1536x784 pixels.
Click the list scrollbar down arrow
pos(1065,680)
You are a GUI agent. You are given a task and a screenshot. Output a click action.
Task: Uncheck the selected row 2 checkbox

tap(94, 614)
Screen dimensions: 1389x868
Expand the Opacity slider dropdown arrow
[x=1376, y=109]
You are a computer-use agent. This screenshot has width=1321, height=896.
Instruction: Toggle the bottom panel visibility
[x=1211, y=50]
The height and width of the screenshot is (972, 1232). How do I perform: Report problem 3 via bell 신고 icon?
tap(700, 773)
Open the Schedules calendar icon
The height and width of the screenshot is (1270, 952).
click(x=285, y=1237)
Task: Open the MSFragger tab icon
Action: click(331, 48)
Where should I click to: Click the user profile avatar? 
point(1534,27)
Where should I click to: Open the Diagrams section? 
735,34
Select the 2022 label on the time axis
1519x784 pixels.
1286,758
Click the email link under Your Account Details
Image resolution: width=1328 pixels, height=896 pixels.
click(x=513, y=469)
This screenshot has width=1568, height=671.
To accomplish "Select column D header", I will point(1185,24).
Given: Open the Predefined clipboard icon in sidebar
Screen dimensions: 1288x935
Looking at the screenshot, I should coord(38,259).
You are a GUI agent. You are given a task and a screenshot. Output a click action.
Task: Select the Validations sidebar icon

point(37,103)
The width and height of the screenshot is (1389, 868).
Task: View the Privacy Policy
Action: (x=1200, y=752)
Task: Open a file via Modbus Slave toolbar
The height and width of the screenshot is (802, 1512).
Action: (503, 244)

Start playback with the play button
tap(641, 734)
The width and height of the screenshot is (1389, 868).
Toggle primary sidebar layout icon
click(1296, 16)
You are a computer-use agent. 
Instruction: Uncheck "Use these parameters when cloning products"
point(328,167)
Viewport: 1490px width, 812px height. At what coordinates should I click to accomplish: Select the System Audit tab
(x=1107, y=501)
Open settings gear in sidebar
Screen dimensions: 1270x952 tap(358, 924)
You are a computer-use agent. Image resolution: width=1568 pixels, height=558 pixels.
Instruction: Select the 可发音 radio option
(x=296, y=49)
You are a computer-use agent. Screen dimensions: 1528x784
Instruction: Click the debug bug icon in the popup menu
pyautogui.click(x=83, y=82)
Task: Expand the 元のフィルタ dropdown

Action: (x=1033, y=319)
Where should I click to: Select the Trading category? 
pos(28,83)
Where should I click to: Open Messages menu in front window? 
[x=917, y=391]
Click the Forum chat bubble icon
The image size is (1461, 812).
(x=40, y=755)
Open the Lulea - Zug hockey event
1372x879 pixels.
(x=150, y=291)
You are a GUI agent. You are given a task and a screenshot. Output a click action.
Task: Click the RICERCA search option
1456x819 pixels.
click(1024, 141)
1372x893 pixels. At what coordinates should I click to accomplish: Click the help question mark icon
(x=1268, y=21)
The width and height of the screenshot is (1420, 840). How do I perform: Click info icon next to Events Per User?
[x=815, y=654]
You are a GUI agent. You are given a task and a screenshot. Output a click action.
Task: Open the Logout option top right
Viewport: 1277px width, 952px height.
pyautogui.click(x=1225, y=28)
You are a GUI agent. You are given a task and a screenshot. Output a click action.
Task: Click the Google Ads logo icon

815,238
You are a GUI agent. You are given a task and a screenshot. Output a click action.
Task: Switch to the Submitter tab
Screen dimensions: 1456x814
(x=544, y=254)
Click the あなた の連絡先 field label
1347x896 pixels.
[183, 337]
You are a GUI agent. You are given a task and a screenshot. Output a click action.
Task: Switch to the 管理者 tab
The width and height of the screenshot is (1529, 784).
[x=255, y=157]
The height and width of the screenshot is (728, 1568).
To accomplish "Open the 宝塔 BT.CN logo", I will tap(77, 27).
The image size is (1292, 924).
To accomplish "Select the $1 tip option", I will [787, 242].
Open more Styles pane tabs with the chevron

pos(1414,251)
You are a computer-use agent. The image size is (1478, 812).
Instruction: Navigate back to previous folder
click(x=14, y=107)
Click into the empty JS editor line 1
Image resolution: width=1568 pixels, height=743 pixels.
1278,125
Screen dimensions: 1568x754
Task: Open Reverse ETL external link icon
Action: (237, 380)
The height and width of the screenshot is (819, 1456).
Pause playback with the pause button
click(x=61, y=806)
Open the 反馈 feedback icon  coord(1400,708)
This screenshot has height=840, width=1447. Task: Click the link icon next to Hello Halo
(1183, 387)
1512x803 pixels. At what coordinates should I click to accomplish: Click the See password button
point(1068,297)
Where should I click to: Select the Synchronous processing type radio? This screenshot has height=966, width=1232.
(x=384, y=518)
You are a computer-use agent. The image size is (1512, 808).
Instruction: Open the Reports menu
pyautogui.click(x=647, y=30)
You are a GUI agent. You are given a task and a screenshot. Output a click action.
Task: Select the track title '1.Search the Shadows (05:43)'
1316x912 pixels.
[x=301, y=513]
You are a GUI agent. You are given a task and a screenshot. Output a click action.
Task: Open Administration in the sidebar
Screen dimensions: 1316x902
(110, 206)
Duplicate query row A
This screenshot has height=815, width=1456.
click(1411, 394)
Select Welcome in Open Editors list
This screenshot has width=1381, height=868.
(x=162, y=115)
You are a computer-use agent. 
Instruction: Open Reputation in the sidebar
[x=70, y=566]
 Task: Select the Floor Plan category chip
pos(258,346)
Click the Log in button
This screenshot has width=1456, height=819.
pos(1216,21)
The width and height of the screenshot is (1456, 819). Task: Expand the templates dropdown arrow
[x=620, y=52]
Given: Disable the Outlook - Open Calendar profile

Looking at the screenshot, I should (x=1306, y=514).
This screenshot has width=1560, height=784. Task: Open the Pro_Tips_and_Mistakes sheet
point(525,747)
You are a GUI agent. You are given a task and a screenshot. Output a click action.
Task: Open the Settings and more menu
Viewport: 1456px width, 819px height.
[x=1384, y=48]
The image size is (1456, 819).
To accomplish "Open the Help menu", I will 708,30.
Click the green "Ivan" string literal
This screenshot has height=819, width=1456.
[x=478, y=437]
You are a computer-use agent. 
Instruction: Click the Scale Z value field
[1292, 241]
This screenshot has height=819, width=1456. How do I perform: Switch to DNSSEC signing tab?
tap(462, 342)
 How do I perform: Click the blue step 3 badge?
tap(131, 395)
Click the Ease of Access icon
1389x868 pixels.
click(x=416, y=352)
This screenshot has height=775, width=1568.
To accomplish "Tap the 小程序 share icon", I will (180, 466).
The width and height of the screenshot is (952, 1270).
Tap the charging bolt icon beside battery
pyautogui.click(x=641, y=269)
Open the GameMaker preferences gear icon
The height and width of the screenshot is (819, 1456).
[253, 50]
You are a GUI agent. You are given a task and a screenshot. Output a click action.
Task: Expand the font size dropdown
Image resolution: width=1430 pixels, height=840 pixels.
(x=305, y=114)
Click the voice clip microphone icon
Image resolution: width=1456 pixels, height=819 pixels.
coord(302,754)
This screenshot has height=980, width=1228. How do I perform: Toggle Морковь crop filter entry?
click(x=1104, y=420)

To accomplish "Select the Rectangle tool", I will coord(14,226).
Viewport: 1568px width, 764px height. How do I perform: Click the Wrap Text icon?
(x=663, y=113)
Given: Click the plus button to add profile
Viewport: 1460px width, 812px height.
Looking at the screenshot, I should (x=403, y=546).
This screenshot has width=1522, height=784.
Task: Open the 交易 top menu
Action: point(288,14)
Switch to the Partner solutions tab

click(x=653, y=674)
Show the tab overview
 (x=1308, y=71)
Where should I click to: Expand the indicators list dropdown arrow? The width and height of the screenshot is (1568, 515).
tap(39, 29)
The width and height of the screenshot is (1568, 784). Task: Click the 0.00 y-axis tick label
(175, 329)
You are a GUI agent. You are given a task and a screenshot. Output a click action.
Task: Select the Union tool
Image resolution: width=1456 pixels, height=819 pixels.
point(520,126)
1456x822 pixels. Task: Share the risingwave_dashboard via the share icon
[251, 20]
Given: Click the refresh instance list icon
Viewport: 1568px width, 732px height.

**Directions for this task:**
Copy back the listing above exactly, but only from the line with "Task: Expand the 元のフィルタ dropdown" through the line with "Click the Forum chat bubble icon", both ends included.

**Reply to the task:**
Task: Expand the 元のフィルタ dropdown

Action: (x=1033, y=319)
Where should I click to: Select the Trading category? 
pos(28,83)
Where should I click to: Open Messages menu in front window? 
[x=917, y=391]
Click the Forum chat bubble icon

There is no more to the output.